====== Material shown

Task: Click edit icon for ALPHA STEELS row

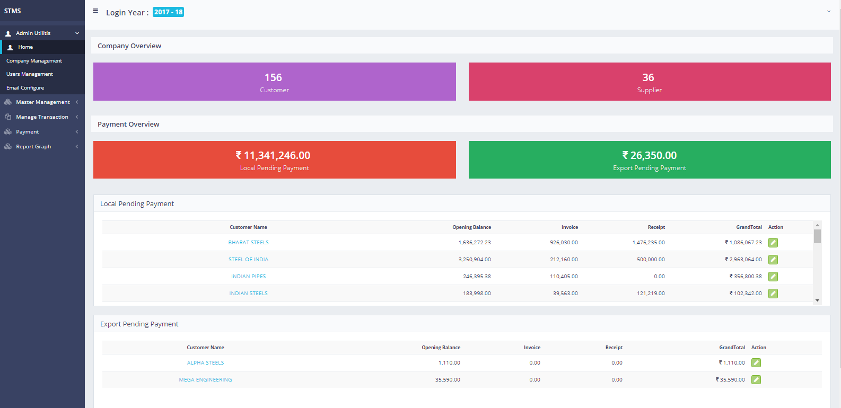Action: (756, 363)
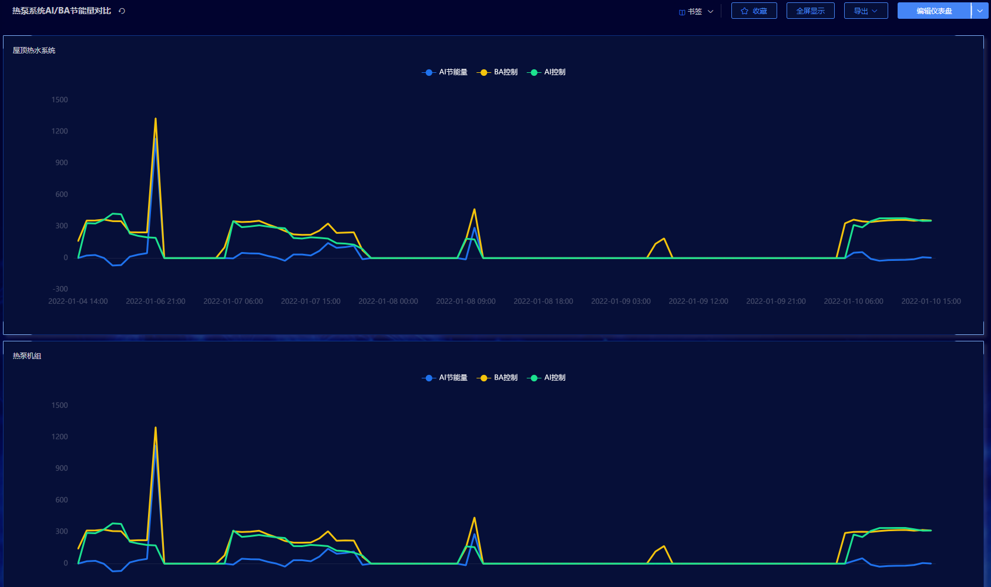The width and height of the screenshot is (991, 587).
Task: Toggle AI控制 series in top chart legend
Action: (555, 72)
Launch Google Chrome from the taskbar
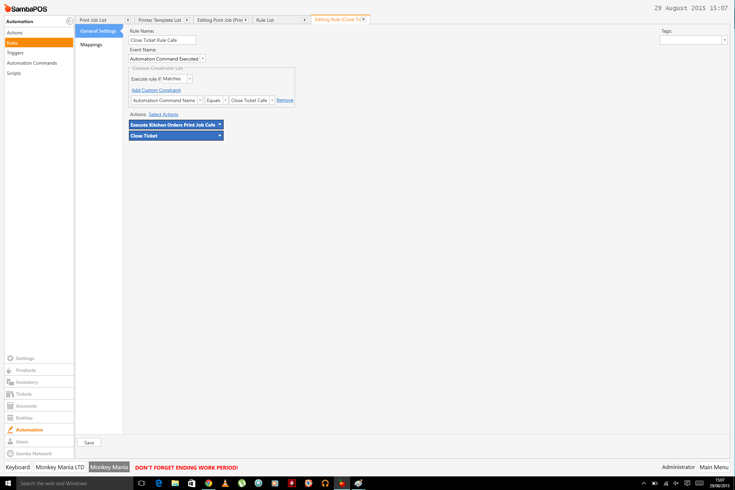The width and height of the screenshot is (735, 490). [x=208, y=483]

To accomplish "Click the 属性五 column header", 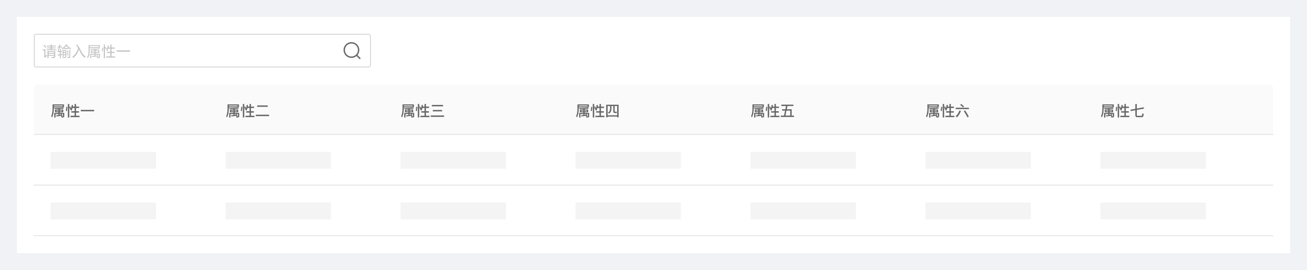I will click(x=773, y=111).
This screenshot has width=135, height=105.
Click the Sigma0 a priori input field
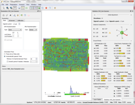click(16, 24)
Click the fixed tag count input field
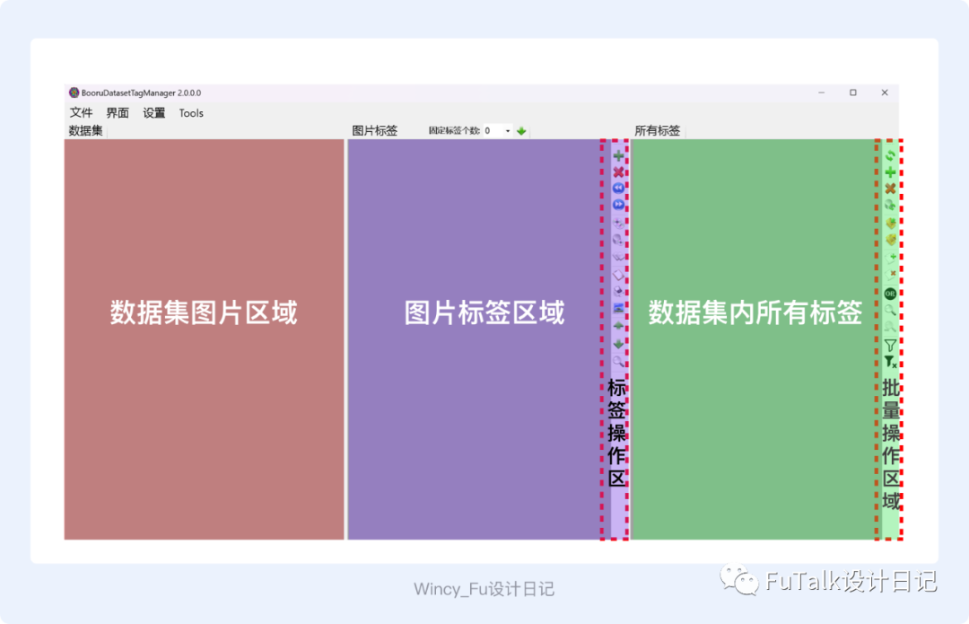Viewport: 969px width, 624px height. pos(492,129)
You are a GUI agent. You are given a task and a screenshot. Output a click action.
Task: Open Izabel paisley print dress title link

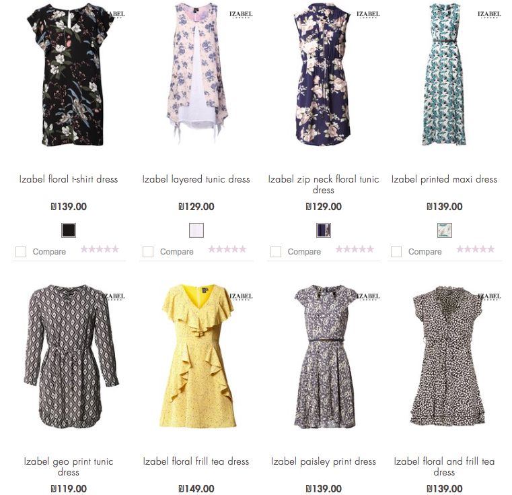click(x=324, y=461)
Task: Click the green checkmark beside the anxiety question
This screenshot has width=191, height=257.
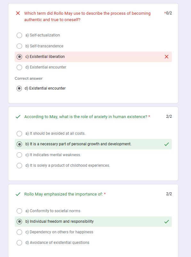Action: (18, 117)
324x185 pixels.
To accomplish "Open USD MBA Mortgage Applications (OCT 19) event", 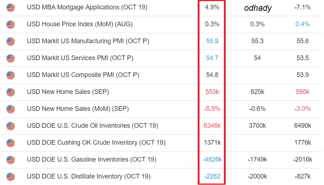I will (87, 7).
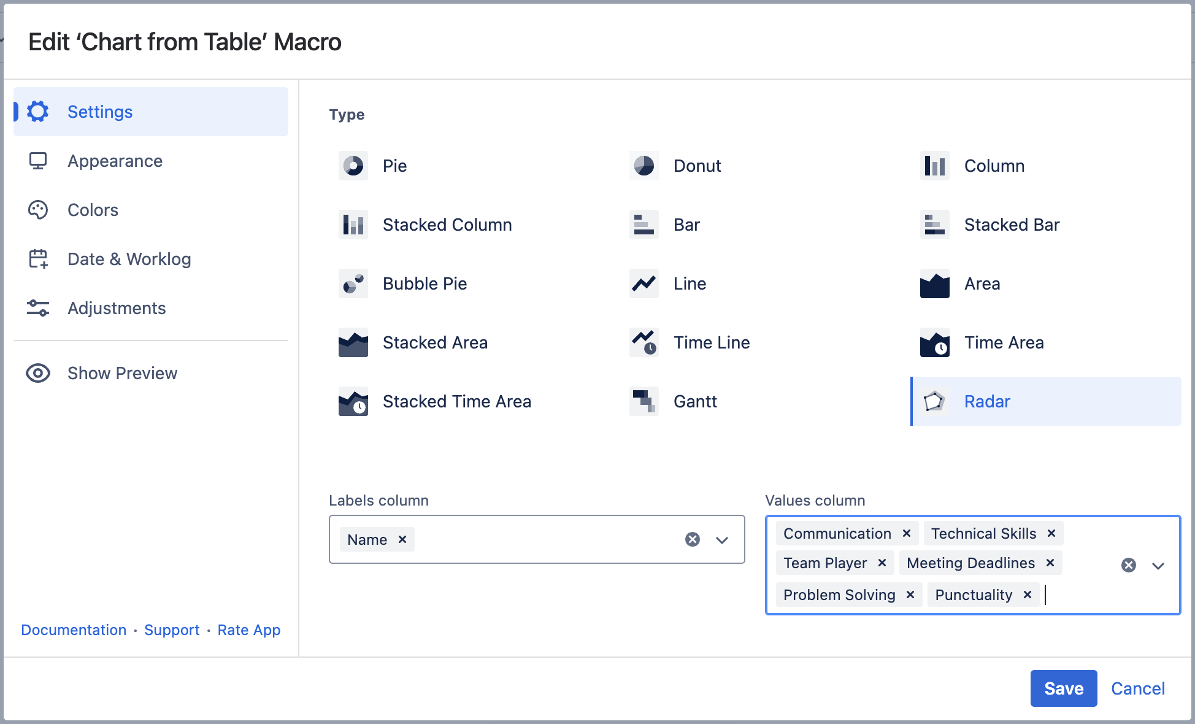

============
====== Material shown

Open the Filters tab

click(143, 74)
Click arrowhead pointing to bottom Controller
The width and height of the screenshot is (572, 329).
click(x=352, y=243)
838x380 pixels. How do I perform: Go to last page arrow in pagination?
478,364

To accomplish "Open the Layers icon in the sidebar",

============

Exercise task – Arrange the lines above as a JSON list of strings, one string per line with blank lines left out. Begin at the line that has "Click arrowhead pointing to bottom Controller" and stop after the line that has "the Layers icon".

Completed task –
[
  "Click arrowhead pointing to bottom Controller",
  "The width and height of the screenshot is (572, 329).",
  "click(x=352, y=243)",
  "838x380 pixels. How do I perform: Go to last page arrow in pagination?",
  "478,364",
  "To accomplish \"Open the Layers icon in the sidebar\","
]